It's a bit of 'Legacy'... you almost certainly don't need it.

Whey back when, before the sport of Moto-Cross got metricized and was called 'scrambles' in good imperial English feet and inches, virtually all competition bikes were home built 'specials', created from a standard road bike.

Incidentally, the term 'chopper' now applied to raked fork 'Easy Rider' style American customs, originated in england, and the practice of 'chopping' the frame to reduce the wheel-base and make it nimbler off-road at low speed; Hence such specials gained the descriptions a 'Trials Chop' (job).. which crossed the atlantic with the the flood of Brit-Bikes to the USA in the export drive to reduce the war debt in the 1950's. The new generation of US rider's who bought Triumphs and Aeriel's and the like, looking for technical help to keep the things running, shunned by the incumbant Harley & Indian dealer's, turned to British motorcycling magazines for inspiration, and discovered the 'Trials chop' in the process, inspiring both the boom in US dirt-biking as well as the technique of frame 'chopping' perverted to stretch the wheel-base for an impractically long 'Easy' rider US Custom.... but I detract.....

Chopping an old Brit road-bike down to make it shorter for off-road use, it was common to fit a short petrol tank and push the seat forwards; foot-pegs would usually be moved from under the engine towards the front of the cradle, up and back, rather like a Cafe-Racer's rear sets, to somewhere more directly under the saddle near the swing arm spindle to 'centralise' mass when 'feet-up' stood on the pegs rather than sat on the seat.

But that puts the bars very low on the head-stock, so the rider is crouched over to reach them; hence bars were 'raised'.

Easiest way to lift the bars, is to bend up a bit of pipe with a taller U section in the middle where they clamp to the fork yoke.. especially if you were going to bend up a new pair of bars to make them wider for more leverage on the rough anyway.

HOWEVER.... road bars and trials bars would normally have something in the order of a 2" or 3" 'lift' in the U, as that increased and bars almost as tall as the 'american Ape-Hangers' reached 5-6" or so, so it was noted that when you turned them... they twisted! This was made more apparent in British scrambles or US 'cross-country' events, where the bikes were being 'raced' over the rough, rather than ridden considerately and with skill and dexterity....

Easiest way to stiffen up these long wobbly handles was to brace between them, and that was originally done by brazing a stiffening tube accross the top of the U of bars which were usually in them days still steel.

As off-road sport diverged into separate disciplines, with 'trials' becoming modern Enduro and 'Observed Section' Trials, and Scrambling becoming Moto-X, the deep-braced handlebar went to MX and Enduro...

In 'Observed' Trials, such deep braced handle-bars were never as popular as in dirt racing; lower bars kept the rider weight low and pulled him forwards over the bars spreading the weight between wheels for control; and the sport didn't find such advantage in monster amounts of suspension travel and huge ground-clerances, pushing foot-pegs ever higher, demanding ever taller handle-bars.
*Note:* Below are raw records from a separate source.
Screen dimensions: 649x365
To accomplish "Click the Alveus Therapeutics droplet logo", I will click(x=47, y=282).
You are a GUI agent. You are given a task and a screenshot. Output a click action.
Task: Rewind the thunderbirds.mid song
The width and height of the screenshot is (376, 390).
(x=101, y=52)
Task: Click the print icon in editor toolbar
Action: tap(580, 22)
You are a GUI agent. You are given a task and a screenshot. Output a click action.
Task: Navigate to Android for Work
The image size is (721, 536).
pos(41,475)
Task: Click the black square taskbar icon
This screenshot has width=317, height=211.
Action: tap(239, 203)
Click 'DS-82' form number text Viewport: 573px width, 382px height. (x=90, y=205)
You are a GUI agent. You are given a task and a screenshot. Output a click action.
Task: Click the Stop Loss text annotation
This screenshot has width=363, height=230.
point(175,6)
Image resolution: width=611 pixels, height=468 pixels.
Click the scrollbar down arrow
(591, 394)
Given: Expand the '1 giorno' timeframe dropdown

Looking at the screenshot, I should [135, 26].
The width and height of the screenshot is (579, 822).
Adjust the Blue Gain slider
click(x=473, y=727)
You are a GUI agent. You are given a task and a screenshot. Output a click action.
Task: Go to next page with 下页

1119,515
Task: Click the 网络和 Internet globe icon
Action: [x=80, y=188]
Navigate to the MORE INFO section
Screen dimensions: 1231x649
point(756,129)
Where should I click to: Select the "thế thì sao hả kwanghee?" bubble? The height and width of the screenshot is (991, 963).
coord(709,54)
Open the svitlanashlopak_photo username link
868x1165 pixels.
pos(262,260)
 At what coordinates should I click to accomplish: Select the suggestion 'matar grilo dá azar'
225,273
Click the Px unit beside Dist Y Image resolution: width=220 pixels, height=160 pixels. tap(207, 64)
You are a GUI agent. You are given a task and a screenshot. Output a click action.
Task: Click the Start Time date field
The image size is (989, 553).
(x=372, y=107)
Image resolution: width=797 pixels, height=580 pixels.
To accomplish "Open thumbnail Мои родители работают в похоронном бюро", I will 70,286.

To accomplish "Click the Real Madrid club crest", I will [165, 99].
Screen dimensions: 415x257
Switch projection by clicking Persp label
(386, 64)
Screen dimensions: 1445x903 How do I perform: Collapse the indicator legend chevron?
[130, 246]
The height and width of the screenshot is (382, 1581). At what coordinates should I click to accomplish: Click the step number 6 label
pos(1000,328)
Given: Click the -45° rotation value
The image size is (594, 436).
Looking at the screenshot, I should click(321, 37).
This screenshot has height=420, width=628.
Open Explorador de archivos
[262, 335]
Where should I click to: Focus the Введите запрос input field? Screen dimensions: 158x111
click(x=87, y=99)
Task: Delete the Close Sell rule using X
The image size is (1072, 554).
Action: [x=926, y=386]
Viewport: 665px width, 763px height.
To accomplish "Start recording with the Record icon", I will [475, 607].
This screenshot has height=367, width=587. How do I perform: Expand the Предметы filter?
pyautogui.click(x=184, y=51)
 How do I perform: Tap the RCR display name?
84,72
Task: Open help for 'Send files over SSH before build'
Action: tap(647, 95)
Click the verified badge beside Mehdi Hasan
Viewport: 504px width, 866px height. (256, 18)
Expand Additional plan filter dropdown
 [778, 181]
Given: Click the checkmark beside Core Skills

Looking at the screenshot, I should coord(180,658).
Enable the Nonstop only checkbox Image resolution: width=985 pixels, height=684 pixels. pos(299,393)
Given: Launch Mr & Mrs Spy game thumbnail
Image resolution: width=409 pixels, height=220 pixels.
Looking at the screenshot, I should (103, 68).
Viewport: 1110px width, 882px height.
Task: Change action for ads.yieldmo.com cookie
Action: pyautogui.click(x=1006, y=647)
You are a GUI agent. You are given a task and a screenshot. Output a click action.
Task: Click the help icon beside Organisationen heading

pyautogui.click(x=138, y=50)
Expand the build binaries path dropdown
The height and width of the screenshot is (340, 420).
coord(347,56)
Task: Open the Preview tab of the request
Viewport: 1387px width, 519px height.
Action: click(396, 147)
In Scrambles, though.. they did!

Aluminium handlebars, came along.... oooh, in the 1980's ish.

My Montesa Cota is a 1981 example, based on Ulf Karlsson's 1980 world Trials Championship bike.... noteable asside, it was Montesa's only WTC victory before they were assimilated into the mighty Honda corporation to build melody mopeds.. it was also one of the last WTC's taken on a twin-shock machine. As such, my old cota aught to represent the pinicle of T-shock evolution... and to be fair it does display a fair bit. for maximum ground clearance the frame is 'Majestied' the lower frame rails 'chopped' out, the engine used as a stressed member between the down tubes and the swing-arm; It also boasts a lot of aluminium parts, like the wheel rims, fork yokes, engine steady, petrol tank; though that was for UK market models to comply with current C&U regs... RoW got a one piece fibre-glass seat/tank unit to save weight, and it was such a 'feature' for the era most of them are actually stamped 'Montesa - Akront"...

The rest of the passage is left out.